(七)

 夜中に散々騒いだ私達は、あの後疲れ切って誰からともなく寝てしまった。皆起きたのは正午を過ぎてからで、一番遅く起きたのは言わずもがな、悠稀君だった。

 付き合ったとて、何かが劇的に変わる訳ではない。やらなければならないことは今までと同じ。この『海』の世界のパーティーに参加し、アリシス様に接近すること、そして、手掛かりをつかんで『自分の欠片』を見つけること、だ。

 しかし、私の心はいつも通りとはいかないのか、今まではあまり気にすることのなかった寝癖や、頬にできた思春期特有の真っ赤なニキビが嫌という程気になるようになってしまった。瑠璃さんがいれば相談できたのだがそうはいかない。……瑠璃さん、美由紀ちゃん、そしてりりかちゃん。彼女達はここでの記憶は無い。そのことに一抹いちまつの寂しさを覚えるが、仕方がないと思い首を振る。三人とも、元気にしているだろうか。


「お兄さーん!朝ご飯どころか昼ご飯だよー!置いてっちゃうよー!」


 感傷に浸っていた私の思考は、陽菜ちゃんの元気な一声によって吹き飛ばされる。そうだ。彼女達の為にも、私達が『自分の欠片』を探し出す必要がある。無理矢理ポジティブな思考へと持っていき、頬を一度パンっと叩く。パチッと、小気味良い音が部屋に響く。陽菜ちゃんは少し驚いていたが、悠稀君が起きないためそれどころではないらしい。三回目の声掛けで、やっとむくむくと起き上がった。子犬のようにふわふわとした髪の毛に、寝癖がひょこんとついている。私と陽菜ちゃんはそれを見て静かに笑う。当の本人は自分の髪に寝癖が付いていることを知らない為、何が何だかさっぱりという表情を浮かべている。

 

 寝ぼけ眼の悠稀君を布団から無理矢理引っ張り出し、私達は女将さんが待つ食堂へと移動する。相変わらず魚続きだが、女将さんの腕は一流で、出てくる一品一品に私達は舌鼓したづつみを打つ。今日は鯛の煮付だった。

 美味しかったのだが、流石に私達も飽きが来てしまい、『雲』の世界で貰ったお弁当を冷蔵庫から取り出し、部屋でチンして食べた。久しぶりの肉は言いようもなく美味しく、初めて食べた時のような感動を覚えた。最も、肉を初めて食べた時の感動など、覚えてはいないのだけれど。

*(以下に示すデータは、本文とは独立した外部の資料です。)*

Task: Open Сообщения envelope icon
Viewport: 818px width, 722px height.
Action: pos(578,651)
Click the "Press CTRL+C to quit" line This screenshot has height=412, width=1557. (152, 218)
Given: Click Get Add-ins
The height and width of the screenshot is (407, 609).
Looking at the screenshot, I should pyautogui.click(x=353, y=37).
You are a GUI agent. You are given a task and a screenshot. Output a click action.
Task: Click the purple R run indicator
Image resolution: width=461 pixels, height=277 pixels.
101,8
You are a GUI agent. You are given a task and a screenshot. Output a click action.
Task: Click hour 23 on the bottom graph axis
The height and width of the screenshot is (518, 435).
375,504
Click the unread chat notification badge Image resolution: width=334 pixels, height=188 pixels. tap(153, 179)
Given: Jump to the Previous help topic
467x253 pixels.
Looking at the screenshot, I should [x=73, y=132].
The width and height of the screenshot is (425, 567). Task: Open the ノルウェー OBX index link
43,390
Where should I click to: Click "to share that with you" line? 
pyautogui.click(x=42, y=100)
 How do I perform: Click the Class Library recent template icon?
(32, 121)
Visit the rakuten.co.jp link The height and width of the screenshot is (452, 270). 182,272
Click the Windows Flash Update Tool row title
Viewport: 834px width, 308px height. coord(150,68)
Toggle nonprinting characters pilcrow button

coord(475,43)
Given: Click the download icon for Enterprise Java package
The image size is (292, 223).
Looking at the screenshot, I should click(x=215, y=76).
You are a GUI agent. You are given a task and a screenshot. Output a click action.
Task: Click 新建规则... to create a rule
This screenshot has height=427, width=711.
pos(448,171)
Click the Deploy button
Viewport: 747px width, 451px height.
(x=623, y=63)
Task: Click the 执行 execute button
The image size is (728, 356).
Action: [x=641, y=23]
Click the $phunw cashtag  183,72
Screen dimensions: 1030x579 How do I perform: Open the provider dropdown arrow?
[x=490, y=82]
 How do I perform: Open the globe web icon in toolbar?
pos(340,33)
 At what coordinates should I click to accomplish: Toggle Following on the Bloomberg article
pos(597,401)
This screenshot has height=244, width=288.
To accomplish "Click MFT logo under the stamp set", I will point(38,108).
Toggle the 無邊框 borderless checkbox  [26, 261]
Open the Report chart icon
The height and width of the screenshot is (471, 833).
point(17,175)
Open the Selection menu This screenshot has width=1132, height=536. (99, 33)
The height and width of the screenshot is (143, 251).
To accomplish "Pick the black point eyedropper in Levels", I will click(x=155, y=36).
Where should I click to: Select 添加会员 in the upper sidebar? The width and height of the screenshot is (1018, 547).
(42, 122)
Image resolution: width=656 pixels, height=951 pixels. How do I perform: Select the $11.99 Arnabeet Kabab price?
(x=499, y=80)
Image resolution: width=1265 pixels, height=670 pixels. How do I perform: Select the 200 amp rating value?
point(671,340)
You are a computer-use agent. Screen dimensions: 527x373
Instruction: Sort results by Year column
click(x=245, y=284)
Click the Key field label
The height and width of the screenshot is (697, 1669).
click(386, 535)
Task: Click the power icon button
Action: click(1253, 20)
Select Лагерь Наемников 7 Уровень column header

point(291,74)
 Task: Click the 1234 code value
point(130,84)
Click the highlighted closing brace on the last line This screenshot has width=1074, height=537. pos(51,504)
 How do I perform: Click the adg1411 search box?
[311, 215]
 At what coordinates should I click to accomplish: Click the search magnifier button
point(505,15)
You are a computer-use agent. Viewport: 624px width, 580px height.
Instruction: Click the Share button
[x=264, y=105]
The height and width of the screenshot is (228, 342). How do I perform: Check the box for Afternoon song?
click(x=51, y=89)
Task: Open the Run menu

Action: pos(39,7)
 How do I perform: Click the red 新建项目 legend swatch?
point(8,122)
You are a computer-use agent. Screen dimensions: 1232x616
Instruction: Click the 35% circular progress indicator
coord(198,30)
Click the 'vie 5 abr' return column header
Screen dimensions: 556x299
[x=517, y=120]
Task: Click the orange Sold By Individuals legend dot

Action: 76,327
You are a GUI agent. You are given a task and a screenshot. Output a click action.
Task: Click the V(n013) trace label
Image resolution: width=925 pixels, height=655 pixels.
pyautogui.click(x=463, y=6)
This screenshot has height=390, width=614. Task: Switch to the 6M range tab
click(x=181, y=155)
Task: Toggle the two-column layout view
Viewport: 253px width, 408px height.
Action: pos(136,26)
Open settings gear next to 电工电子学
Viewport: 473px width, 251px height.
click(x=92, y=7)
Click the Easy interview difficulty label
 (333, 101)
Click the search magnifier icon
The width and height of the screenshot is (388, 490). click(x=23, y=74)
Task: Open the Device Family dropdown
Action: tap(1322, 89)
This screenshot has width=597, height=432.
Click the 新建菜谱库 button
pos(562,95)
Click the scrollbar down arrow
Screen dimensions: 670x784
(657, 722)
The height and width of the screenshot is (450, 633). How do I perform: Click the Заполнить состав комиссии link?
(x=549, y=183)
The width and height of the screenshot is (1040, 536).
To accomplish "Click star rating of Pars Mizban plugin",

 女将さんのご飯と『雲』の世界で貰ったお弁当で腹も膨れた私達は、早速電車で見つけた古城へ行ってみることにした。

 いつも通り私、陽菜ちゃん、悠稀君の順で並んで古城へと向かう。その途中、陽菜ちゃんは何度か私達を忙しなく盗み見ていた。その視線に気が付いた私と悠稀君は何故そんなに見つめるのかと尋ねると、いつキスをするのか見張っておこうとしていたらしい。あまりにも突飛で、小学生らしい発想に頬が緩みかけるが、なんせ付き合って一日目のカップルである。そんな急展開が望めるとは思えない。……自分達のことなのに、客観視してしまうのは私の悪い癖だ。

 冷静に分析していたせいで、悠稀君がまた熟れた林檎のような頬をしていることに気が付かなかった。陽菜ちゃんはそんな悠稀君をからかい倒している。最近になって、悠稀君と陽菜ちゃんの形勢が逆転している。悠稀君もそれは重々承知のようで、からかわれる度に陽菜ちゃんの脇腹をくすぐることで反撃している。二人を見ていると、兄妹なのではないかと錯覚してしまう。しかし二人とも納めるところを知らない為、ヒートアップしてきたところを私が止める。もうこの流れも、一カ月以上やってきたのだと思うと、時の流れを感じざるを得ない。


 そんなこんなで何とか辿り着いた古城は、思っていたよりずっと大きく、重々しい雰囲気を醸し出していた。

 悠稀君が重厚な扉を押し開けると、調律のされていないバイオリンを奏でた時のような音がした。その耳をつんざくような不快音に顔をしかめる。二人も同じような表情をしていて、その表情のまま皆で顔を見合わせ、くすくすと笑い合う。


 もう、何年人や動物が入っていないのだろうか。床や棚には埃が積もっていて、歩く度に舞う埃が、扉の隙間から漏れる光に照らされきらきらとしている。埃に対して綺麗という言葉を使うのは可笑しいが、空中に舞う埃は、やはり美しく、そして禍々しさをも感じる。

 十五分程探索しているうちに、私達は最大の違和に気が付く。